Nationals fans to see fewer TV games in ‘06

The Washington Nationals and Mid-Atlantic Sports Network will sharply reduce the number of games broadcast over the air this season, leaving most fans who do not subscribe to a satellite network able to watch only 25 percent of the team’s games.

Mid-Atlantic Sports Network (MASN), which produces Nationals games, announced yesterday that it will broadcast 32 of the team’s 162 regular-season contests on WDCA, down from 76 last season. Seven other games will be broadcast as a Saturday “Game of the Week” on Fox and one on ESPN.

The remaining games will be aired by DirecTV satellite service, as well as RCN Corp., Charter and Verizon FiOS cable services, which have limited reach in the Washington area.

Nationals President Tony Tavares said the reduction came largely as a result of programming conflicts on WDCA.
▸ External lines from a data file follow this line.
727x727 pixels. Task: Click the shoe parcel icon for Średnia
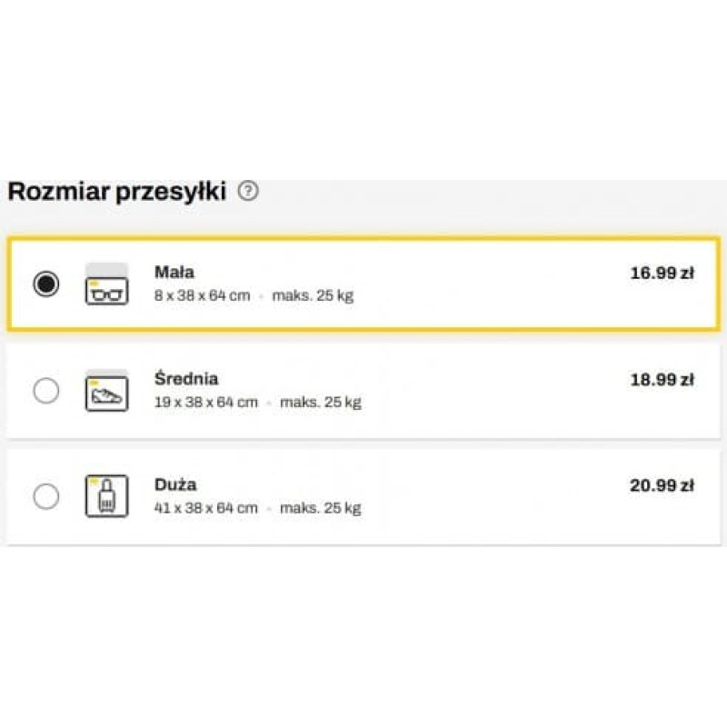point(107,391)
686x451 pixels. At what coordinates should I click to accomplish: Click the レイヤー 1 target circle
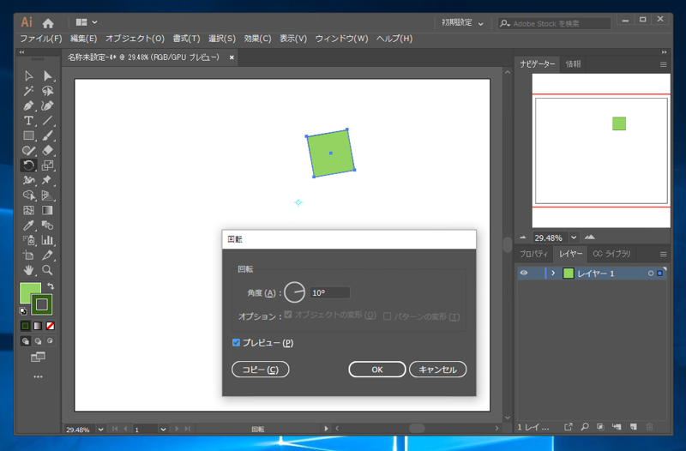[651, 274]
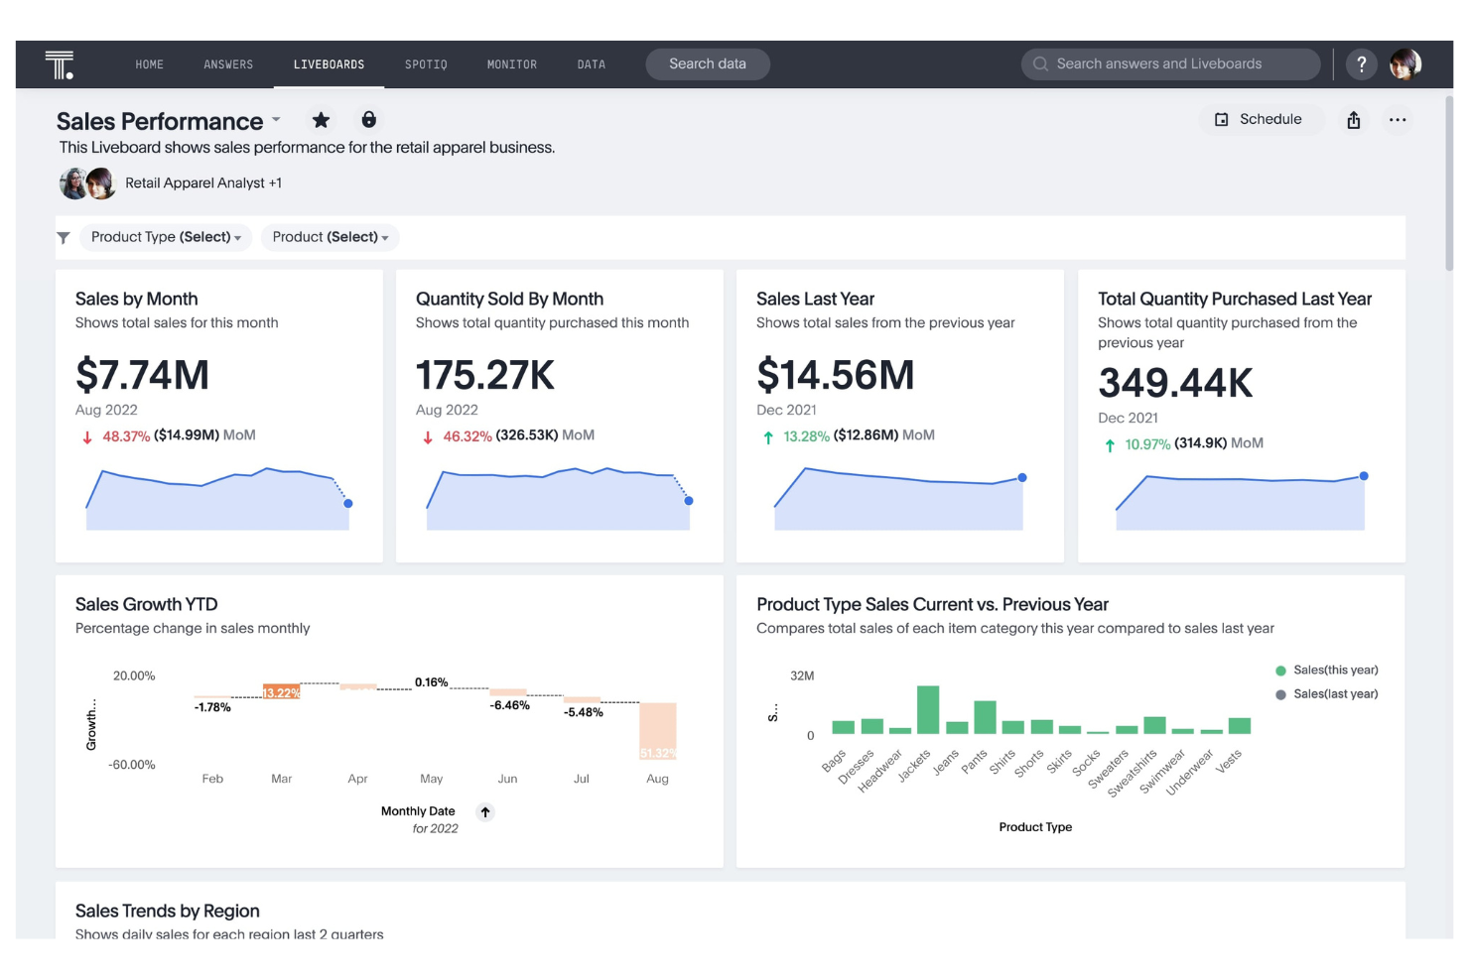Expand the chevron next to Sales Performance title
The width and height of the screenshot is (1469, 979).
pyautogui.click(x=275, y=121)
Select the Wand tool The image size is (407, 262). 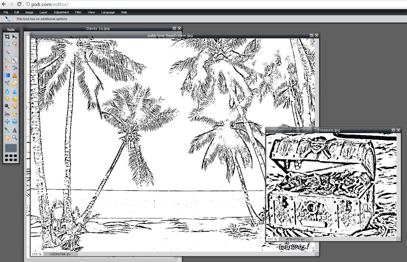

However, WDCA General Manager Duffy Dyer said the station would welcome more games if MASN allowed it.

“If more games were available, we’d look at that,” Mr. Dyer said. “But this is what was in the contract.”

The announcement angered Nationals fans, who cannot watch the club’s games on Comcast Cable, the area’s largest cable-service provider, because the company refuses to carry MASN.

“It’s tremendously frustrating as a fan,” said Colin Mills, president of the Nats Fan Club.

Mr. Mills knows the feeling firsthand: He is not permitted to have a satellite dish at his apartment in Reston.

“Not all of us can get DirecTV, and some of us can’t afford it,” he said. “There’s a large percentage of the fan base that will be seeing fewer games than last season, which almost seems impossible. This is like something out of 1975, frankly.”

Mr. Tavares downplayed the reduction in games broadcast on WDCA, saying he was more focused on getting other distributors, including Comcast, to carry MASN.

“[WDCA] is not that well-distributed,” Mr. Tavares said. “I talk to fans in Virginia, and they’re not getting it. I’m much more concerned about the broader distribution.”

He said MASN hopes to conclude deals with two more distributors before the April 3 start of the season.

In most cities with major league teams, fans can watch nearly every game either on the air or on a channel carried by their city’s predominant cable-service provider.

Most major league teams broadcast between 20 and 40 games on over-the-air channels like WDCA and the rest on a cable channel. That isn’t the case in the Washington area because of a dispute between the Baltimore Orioles and Comcast over MASN and the right to broadcast Orioles games.